Exercise aim: All of the listing should be output exactly, apart from the pictures.

Provided material:
---
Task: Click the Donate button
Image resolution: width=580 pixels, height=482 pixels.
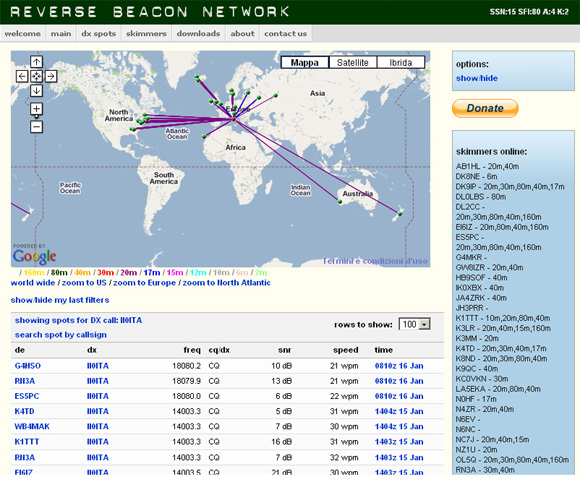Action: [x=485, y=108]
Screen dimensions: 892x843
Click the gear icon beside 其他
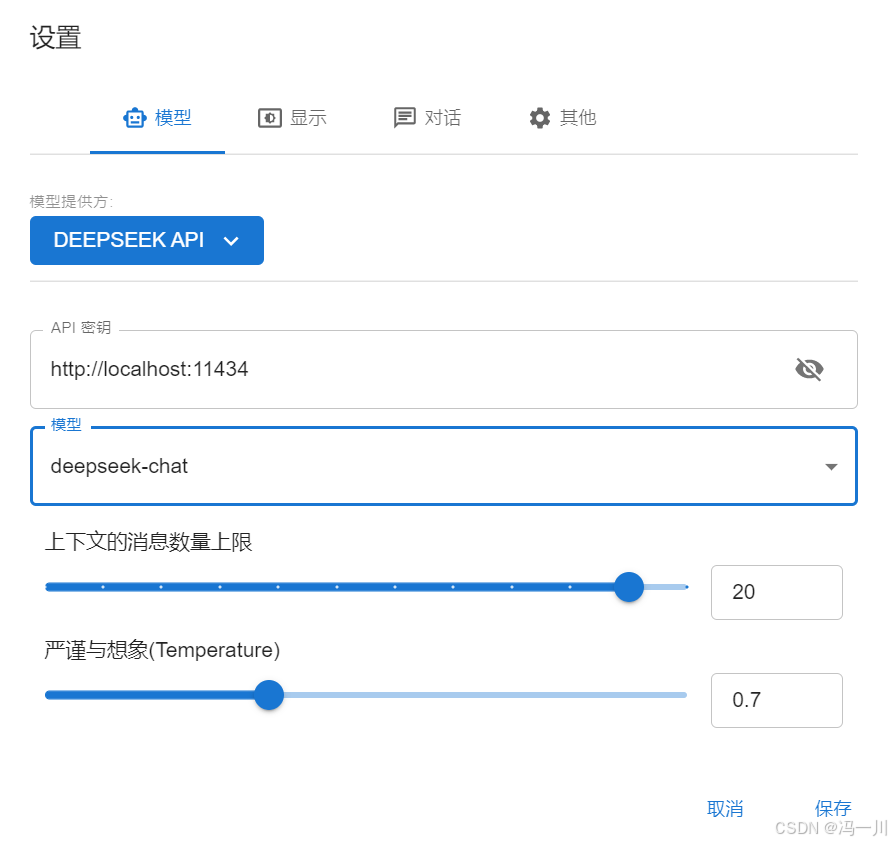click(540, 118)
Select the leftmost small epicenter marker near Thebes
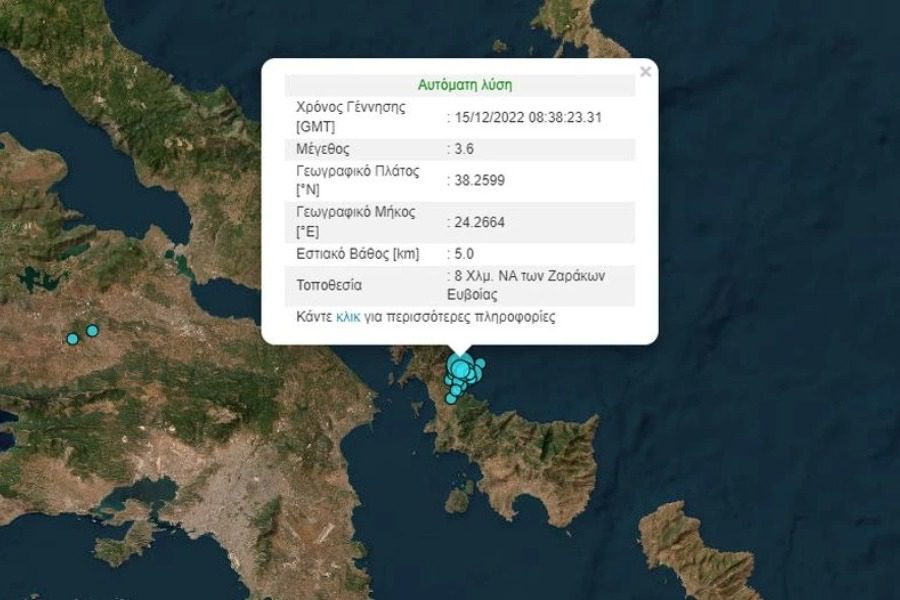 point(72,340)
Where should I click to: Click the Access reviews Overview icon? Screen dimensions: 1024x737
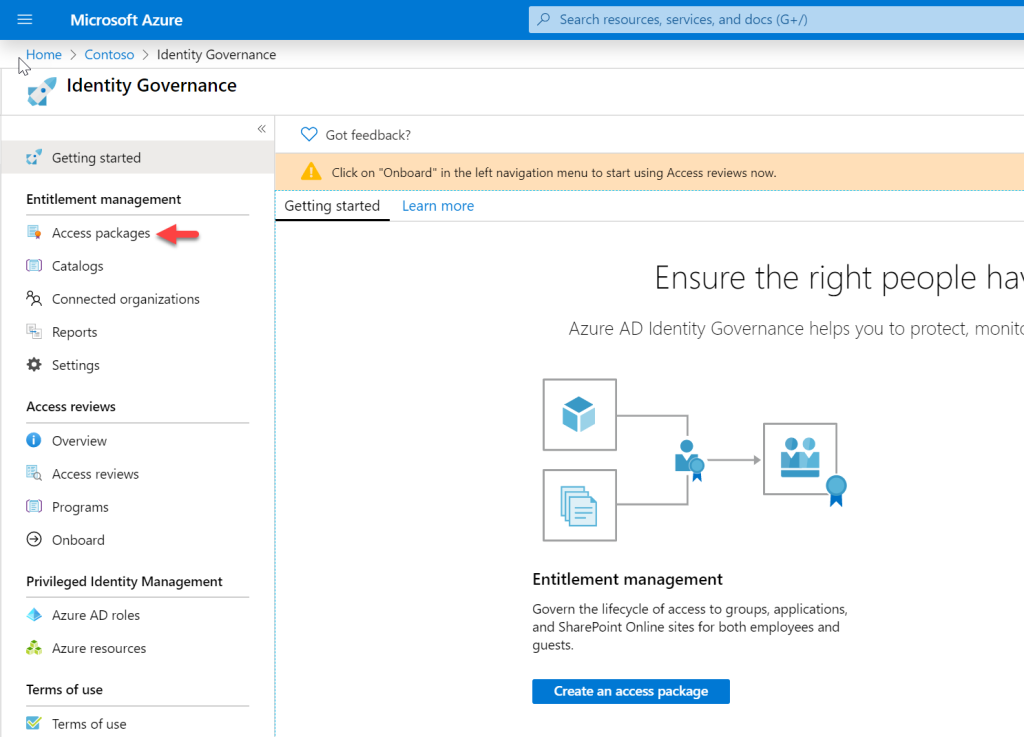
---
Answer box:
Task: Click the Donate button
Image resolution: width=580 pixels, height=482 pixels.
Action: [x=485, y=108]
Screen dimensions: 892x843
Click the gear icon beside 其他
click(540, 118)
Select the leftmost small epicenter marker near Thebes
 point(72,340)
Where should I click to: Click the Access reviews Overview icon? Screen dimensions: 1024x737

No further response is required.